A Câmara de Lisboa aprovou a extinção do direito de superfície sobre os terrenos municipais do Aquaparque, cuja futura ocupação está a ser estudada pela autarquia mas que deverá passar pela criação de um jardim.

O vereador do Ambiente, José Sá Fernandes, não avançou nenhuma data para a conclusão do estudo, acrescentando que a autarquia vai concluir as operações de limpeza no local.

Sá Fernandes referiu contudo que o espaço será devolvido à fruição dos lisboetas e que o Restelo irá ganhar um jardim.

«Independentemente de estar resolvido o direito de superfície, podemos usar e fruir do espaço», afirmou.

A deliberação aprovada consagra a reversão do espaço para o Município, sem qualquer indemnização, com fundamento no incumprimento contratual por parte da entidade gestora daquele espaço (Aventura em Lisboa - Parque Temático de Diversões).

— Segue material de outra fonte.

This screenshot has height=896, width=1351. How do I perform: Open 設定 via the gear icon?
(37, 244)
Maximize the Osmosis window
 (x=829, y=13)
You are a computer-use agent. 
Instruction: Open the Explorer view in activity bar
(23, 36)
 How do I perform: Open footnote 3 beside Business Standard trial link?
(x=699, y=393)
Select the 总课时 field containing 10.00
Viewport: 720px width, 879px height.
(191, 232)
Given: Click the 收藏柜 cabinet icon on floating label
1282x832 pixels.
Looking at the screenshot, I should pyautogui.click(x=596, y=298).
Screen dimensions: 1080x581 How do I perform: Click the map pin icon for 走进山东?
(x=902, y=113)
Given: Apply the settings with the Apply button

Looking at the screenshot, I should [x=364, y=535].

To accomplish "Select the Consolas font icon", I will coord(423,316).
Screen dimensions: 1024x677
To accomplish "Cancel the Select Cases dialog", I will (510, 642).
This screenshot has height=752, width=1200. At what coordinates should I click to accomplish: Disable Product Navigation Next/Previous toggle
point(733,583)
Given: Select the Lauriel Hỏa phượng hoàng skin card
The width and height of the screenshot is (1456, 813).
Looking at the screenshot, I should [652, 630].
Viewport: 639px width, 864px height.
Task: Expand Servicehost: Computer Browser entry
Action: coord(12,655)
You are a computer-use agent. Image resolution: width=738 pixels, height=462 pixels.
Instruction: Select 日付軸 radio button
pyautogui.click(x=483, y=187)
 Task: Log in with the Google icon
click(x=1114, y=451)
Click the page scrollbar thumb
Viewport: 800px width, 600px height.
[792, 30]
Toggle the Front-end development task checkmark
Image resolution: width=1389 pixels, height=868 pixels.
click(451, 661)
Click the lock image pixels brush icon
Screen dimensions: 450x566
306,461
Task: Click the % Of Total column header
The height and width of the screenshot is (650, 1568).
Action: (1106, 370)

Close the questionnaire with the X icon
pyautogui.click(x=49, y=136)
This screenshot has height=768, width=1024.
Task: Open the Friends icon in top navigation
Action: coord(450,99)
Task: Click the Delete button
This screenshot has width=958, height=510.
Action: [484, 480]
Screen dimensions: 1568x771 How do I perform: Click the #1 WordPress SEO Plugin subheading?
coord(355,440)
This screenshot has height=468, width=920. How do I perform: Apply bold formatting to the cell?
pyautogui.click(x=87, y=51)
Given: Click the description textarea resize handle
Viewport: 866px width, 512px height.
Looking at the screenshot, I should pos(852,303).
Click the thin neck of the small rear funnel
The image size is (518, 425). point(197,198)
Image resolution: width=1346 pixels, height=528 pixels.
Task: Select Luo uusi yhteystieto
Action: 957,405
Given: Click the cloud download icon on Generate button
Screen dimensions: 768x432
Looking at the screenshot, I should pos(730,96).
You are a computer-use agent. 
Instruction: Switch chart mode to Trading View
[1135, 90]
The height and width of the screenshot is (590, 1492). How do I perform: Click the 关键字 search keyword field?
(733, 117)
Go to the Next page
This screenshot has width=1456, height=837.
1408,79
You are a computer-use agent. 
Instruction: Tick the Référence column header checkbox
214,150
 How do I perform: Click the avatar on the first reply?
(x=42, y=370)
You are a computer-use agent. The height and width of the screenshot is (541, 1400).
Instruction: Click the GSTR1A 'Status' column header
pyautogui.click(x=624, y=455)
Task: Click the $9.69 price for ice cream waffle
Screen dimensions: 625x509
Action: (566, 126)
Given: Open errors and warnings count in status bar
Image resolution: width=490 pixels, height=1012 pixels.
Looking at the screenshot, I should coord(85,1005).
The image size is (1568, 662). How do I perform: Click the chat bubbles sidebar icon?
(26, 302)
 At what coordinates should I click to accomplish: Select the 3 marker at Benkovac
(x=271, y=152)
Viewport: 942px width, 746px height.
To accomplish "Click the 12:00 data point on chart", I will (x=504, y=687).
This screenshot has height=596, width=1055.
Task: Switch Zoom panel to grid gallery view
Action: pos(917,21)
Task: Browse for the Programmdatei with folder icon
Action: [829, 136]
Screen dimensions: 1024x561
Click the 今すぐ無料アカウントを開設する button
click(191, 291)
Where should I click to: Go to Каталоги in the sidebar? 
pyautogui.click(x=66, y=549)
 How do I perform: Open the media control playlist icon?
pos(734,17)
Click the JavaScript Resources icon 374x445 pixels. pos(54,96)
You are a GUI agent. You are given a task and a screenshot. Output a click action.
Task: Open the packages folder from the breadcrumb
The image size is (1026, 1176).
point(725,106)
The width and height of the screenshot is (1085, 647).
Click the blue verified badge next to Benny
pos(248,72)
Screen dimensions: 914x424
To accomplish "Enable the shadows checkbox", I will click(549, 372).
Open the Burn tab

A concessão foi atribuída em 1997, por um período de 50 anos, e destinava-se à instalação de um parque temático que nunca chegou a funcionar no local.

O diferendo entre a autarquia e a empresa arrasta-se desde 2007, ocasião em que a Aventura em Lisboa interpôs uma acção contra o Município, devido ao incumprimento das promessas.

«Temos uma escritura assinada para fazer um parque temático desde 1998 mas houve vários subterfúgios para que nada avançasse», declarou em Dezembro, o sócio-gerente e porta-voz da empresa, Alexandre Oliveira, que reclama uma indemnização superior a 38 milhões de euros.